Anatomy of a good git commit message

Yash Soni

Yash Soni / February 24, 2020

3 min read

XKCD

Git commits history follows a vicious cycle. If the commit history is unstructured and inconsitent, one doesn't spend much time using or taking care of it. And because it isn't cared for, it remains unstructured and inconsitent.

The importance of good commit messages has been discussed numerous times. And what is a better place to learn it from other than Git itself? Their guidelines to submit patches explains it more comprehensibly.

Follwing are some of the rules which I try to stick by.

Follow a git template.

Follwing is a great template originally written by Tim Pope.

Capitalized, short (50 chars or less) summary

More detailed explanatory text, if necessary.
Wrap it to about 72 characters or so.
The blank line separating the summary from the body is critical (unless you omit
the body entirely); tools like rebase can get confused if you run the
two together.

Write your commit message in the imperative: "Fix bug" and not "Fixed bug"
or "Fixes bug."  This convention matches up with commit messages generated
by commands like git merge and git revert.

If you use an issue tracker, put references to them at the bottom,
like this:
Resolves: #123
See also: #456, #789

Write in imperative mode

The use of the imperative, present tense is one that takes a little getting used to. Git is a distributed version control system where there are potentially many places to get changes from. Rather than writing messages that say what you’ve done; consider these messages as the instructions for what applying the commit will do.
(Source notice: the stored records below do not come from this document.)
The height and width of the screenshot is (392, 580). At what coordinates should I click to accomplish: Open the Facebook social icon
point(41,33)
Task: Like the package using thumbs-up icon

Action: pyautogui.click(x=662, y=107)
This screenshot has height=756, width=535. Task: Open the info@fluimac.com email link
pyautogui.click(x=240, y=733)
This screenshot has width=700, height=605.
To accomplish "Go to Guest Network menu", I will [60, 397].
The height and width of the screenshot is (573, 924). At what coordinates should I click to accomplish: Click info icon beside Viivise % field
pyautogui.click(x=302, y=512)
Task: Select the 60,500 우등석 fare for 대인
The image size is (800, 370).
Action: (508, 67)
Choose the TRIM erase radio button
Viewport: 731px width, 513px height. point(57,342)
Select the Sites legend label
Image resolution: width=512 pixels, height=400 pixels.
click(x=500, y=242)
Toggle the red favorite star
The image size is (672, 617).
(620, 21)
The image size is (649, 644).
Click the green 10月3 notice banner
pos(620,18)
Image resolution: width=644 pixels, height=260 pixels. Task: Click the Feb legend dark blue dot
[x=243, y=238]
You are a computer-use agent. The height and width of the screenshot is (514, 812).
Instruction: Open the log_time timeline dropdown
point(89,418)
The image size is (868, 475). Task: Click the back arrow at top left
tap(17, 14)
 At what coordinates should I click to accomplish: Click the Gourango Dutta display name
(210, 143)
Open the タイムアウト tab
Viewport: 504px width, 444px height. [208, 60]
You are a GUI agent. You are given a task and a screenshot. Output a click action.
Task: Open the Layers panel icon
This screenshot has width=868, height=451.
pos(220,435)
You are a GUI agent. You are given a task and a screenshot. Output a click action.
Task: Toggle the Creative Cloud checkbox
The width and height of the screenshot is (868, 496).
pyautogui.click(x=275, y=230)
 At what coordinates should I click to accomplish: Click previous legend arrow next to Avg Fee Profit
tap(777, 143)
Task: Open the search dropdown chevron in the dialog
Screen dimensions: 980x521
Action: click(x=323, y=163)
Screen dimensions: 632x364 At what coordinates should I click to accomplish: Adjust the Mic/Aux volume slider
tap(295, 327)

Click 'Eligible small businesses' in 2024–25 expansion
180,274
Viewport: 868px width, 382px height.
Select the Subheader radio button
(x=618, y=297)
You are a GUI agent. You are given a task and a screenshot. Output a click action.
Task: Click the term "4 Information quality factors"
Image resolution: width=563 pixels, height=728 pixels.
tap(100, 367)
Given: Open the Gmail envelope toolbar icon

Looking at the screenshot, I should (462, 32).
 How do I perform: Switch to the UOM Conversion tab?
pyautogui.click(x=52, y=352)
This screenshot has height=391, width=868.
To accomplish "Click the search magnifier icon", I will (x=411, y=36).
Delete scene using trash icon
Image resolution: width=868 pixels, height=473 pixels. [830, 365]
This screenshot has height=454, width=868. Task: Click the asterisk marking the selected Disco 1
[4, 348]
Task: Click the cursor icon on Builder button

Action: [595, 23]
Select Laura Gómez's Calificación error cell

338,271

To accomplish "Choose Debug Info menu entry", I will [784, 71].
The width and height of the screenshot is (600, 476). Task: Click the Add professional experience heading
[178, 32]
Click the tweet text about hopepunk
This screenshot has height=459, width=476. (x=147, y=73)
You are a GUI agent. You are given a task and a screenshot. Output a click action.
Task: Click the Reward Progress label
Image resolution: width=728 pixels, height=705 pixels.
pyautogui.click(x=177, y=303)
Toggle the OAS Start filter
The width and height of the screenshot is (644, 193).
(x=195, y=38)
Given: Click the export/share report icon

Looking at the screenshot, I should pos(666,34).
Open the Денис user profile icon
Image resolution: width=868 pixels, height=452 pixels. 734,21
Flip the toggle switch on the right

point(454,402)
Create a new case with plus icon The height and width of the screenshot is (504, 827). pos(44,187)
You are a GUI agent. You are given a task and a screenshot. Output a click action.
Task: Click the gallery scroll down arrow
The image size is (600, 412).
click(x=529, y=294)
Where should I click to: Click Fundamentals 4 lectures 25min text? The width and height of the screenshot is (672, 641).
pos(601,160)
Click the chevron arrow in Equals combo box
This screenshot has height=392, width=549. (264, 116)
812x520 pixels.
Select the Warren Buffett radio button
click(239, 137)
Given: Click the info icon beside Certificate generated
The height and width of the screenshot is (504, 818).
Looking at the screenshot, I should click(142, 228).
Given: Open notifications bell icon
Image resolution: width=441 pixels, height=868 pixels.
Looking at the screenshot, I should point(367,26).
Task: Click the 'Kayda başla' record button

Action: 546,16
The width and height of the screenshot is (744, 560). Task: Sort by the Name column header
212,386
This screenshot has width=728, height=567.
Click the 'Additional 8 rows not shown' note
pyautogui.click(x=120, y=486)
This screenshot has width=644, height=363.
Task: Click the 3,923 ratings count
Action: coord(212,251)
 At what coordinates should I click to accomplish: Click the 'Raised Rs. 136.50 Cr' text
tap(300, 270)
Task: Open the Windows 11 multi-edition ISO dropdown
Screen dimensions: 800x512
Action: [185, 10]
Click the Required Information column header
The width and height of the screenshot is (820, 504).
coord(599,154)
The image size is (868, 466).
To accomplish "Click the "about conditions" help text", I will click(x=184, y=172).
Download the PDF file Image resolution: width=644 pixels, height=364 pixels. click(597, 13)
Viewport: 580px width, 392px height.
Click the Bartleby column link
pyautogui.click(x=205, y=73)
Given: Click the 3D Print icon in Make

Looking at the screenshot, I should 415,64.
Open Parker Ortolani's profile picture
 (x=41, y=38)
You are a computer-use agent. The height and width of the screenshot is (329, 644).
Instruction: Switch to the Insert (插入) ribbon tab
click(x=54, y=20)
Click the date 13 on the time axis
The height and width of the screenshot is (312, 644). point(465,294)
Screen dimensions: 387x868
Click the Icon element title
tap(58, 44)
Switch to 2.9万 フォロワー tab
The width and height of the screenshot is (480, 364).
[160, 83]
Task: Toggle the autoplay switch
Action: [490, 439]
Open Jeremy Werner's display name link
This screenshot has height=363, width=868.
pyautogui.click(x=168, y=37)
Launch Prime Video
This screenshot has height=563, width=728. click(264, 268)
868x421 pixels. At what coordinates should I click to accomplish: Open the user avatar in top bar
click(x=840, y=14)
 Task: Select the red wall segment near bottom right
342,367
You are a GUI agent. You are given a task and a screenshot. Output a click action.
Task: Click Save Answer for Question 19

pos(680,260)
If you look at your repository history you will see that the Git generated messages are written in this tense as well - “Merge” not “Merged”, “Rebase” not “Rebased” so writing in the same tense keeps things consistent.

Use conventional commits

The Conventional Commits specification is a lightweight convention on top of commit messages. It provides an easy set of rules for creating an explicit commit history; which makes it easier to write automated tools on top of.

Just prefix the commit message summary with one of following identifiers for a better categorization.

- feat (new feature)
- fix (bug fix)
- docs (changes to documentation)
- style (formatting, missing semi colons, etc; no code change)
- refactor (refactoring production code)
- test (adding missing tests, refactoring tests; no production code change)
- chore (updating grunt tasks etc; no production code change)

Specifying the type of commit in the summary can help finding specific commits more quickly. It also can be used to automatically generate changelogs from your commit logs, e.g. using semantic-release or lerna for monorepos.